== Entries shown

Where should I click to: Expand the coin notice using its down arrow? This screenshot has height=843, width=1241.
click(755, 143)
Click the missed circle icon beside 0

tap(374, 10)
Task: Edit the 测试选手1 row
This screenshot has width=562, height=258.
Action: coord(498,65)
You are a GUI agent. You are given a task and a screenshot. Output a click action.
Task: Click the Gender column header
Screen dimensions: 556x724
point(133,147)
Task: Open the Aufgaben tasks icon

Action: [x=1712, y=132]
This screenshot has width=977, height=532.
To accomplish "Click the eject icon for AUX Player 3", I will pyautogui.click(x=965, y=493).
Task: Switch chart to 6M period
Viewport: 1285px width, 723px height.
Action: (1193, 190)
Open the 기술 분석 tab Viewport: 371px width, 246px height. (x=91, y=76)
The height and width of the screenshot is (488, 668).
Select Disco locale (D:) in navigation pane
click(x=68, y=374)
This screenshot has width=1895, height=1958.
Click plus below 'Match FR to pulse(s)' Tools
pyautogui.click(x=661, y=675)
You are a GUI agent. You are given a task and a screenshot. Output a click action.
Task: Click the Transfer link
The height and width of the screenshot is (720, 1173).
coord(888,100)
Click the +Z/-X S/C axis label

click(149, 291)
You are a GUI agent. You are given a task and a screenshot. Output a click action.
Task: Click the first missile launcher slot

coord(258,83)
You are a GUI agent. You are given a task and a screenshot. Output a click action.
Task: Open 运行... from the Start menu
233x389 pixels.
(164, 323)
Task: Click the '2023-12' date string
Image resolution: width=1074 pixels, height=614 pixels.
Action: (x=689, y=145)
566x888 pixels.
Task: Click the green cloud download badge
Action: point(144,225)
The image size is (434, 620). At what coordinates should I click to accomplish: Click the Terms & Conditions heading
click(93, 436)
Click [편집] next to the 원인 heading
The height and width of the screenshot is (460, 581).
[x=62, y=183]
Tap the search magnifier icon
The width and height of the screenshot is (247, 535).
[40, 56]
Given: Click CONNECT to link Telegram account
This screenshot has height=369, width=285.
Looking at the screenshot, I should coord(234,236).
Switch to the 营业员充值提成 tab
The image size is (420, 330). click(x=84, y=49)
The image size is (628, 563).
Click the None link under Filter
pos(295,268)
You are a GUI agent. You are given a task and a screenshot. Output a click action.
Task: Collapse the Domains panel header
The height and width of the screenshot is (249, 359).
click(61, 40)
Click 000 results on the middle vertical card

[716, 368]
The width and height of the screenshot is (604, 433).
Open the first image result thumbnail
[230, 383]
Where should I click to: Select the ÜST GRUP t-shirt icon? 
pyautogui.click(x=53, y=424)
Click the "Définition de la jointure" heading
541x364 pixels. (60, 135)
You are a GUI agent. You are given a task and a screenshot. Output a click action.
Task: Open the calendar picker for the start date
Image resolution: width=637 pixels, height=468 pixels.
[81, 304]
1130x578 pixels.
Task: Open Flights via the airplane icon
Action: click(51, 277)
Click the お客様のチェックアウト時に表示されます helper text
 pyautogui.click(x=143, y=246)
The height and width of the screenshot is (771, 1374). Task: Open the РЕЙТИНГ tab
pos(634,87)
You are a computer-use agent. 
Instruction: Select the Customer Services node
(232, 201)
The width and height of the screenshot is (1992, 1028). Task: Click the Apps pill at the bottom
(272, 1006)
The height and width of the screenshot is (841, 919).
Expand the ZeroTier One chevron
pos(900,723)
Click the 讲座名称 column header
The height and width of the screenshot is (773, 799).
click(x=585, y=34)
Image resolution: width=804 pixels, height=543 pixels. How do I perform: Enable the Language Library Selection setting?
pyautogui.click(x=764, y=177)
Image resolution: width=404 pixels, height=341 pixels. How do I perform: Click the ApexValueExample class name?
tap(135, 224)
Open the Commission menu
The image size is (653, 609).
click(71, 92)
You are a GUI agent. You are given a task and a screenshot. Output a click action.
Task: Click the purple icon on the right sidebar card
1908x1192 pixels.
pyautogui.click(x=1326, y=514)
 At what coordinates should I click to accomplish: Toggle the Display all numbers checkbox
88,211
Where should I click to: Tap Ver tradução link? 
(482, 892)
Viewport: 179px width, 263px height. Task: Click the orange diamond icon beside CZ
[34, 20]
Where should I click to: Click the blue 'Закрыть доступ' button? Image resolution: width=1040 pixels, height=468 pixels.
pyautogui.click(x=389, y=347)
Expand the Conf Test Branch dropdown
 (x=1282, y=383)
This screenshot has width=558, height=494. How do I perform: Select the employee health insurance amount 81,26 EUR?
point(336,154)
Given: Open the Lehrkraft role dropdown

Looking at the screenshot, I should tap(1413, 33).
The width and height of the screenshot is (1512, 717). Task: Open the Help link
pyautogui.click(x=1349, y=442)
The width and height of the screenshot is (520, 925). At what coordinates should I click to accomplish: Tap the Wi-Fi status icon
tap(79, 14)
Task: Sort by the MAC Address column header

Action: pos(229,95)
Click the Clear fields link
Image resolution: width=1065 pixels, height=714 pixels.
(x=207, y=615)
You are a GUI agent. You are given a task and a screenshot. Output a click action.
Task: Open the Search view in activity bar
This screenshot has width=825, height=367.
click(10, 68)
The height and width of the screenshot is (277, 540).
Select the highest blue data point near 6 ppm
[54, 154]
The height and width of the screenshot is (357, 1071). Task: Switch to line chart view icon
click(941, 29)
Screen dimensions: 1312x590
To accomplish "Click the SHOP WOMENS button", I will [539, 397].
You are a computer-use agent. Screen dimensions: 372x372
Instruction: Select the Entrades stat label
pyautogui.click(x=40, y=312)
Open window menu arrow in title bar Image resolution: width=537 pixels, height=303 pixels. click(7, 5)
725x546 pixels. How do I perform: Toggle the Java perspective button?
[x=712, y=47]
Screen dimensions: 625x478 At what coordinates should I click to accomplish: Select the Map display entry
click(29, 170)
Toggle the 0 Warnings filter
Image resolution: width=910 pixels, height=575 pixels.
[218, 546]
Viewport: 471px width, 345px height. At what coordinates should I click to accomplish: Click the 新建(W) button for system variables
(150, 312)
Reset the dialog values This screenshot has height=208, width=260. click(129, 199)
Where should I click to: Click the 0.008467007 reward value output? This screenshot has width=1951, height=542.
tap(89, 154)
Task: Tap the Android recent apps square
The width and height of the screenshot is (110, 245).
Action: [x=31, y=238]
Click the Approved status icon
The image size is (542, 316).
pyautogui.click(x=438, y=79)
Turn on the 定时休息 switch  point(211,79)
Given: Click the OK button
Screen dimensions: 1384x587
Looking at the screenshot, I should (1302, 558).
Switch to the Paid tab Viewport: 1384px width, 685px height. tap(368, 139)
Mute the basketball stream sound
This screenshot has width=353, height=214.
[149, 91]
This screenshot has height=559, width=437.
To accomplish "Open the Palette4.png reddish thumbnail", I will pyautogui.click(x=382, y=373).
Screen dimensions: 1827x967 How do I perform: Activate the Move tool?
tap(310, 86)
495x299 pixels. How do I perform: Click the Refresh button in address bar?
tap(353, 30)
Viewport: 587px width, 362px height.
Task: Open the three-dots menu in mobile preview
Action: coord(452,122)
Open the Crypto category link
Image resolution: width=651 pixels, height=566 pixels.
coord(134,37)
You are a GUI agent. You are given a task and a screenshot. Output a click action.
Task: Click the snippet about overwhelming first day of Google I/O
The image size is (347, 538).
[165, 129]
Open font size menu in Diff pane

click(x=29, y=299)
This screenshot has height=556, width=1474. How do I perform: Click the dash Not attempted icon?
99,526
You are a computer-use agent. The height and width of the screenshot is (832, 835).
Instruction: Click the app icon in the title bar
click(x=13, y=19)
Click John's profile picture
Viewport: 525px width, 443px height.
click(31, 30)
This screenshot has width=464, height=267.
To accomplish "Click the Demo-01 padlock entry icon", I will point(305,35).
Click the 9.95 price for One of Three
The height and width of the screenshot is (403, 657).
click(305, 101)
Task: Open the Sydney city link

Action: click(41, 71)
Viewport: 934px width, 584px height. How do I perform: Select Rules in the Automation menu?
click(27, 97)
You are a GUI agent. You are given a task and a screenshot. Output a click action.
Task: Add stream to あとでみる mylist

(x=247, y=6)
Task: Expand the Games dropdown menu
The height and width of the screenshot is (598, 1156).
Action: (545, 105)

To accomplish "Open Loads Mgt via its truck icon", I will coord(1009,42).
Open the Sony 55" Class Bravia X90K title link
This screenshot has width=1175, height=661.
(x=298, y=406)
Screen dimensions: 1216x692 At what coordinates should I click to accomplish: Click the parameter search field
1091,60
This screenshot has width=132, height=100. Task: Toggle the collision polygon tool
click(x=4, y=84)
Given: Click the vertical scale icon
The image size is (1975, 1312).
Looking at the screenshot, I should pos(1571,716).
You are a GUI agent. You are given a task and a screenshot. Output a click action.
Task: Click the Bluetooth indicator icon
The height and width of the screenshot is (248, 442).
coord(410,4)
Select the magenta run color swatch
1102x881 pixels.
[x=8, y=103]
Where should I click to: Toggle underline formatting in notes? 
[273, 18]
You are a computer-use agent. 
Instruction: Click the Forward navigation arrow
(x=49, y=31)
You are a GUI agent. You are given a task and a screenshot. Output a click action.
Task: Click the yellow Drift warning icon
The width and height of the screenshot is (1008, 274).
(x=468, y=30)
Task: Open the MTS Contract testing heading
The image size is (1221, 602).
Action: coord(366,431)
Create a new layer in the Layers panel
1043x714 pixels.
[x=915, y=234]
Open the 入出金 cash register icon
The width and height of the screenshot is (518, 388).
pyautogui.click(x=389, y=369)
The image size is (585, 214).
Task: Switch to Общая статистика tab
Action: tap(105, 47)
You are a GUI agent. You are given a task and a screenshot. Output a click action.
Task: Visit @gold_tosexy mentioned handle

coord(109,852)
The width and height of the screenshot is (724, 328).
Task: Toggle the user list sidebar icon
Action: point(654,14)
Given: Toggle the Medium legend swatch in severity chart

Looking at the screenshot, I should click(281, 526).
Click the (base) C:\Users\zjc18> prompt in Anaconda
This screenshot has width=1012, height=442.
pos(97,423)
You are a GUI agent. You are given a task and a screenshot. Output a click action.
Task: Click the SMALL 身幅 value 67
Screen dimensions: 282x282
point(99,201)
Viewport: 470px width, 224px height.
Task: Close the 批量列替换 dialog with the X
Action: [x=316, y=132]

====

Work to be completed: Reproduce verbatim the lines of the records above, from the line containing "Viewport: 179px width, 263px" through the line containing "(x=1282, y=383)", both included.

Task response:
Viewport: 179px width, 263px height. Task: Click the orange diamond icon beside CZ
[34, 20]
Where should I click to: Click the blue 'Закрыть доступ' button? Image resolution: width=1040 pixels, height=468 pixels.
pyautogui.click(x=389, y=347)
Expand the Conf Test Branch dropdown
 (x=1282, y=383)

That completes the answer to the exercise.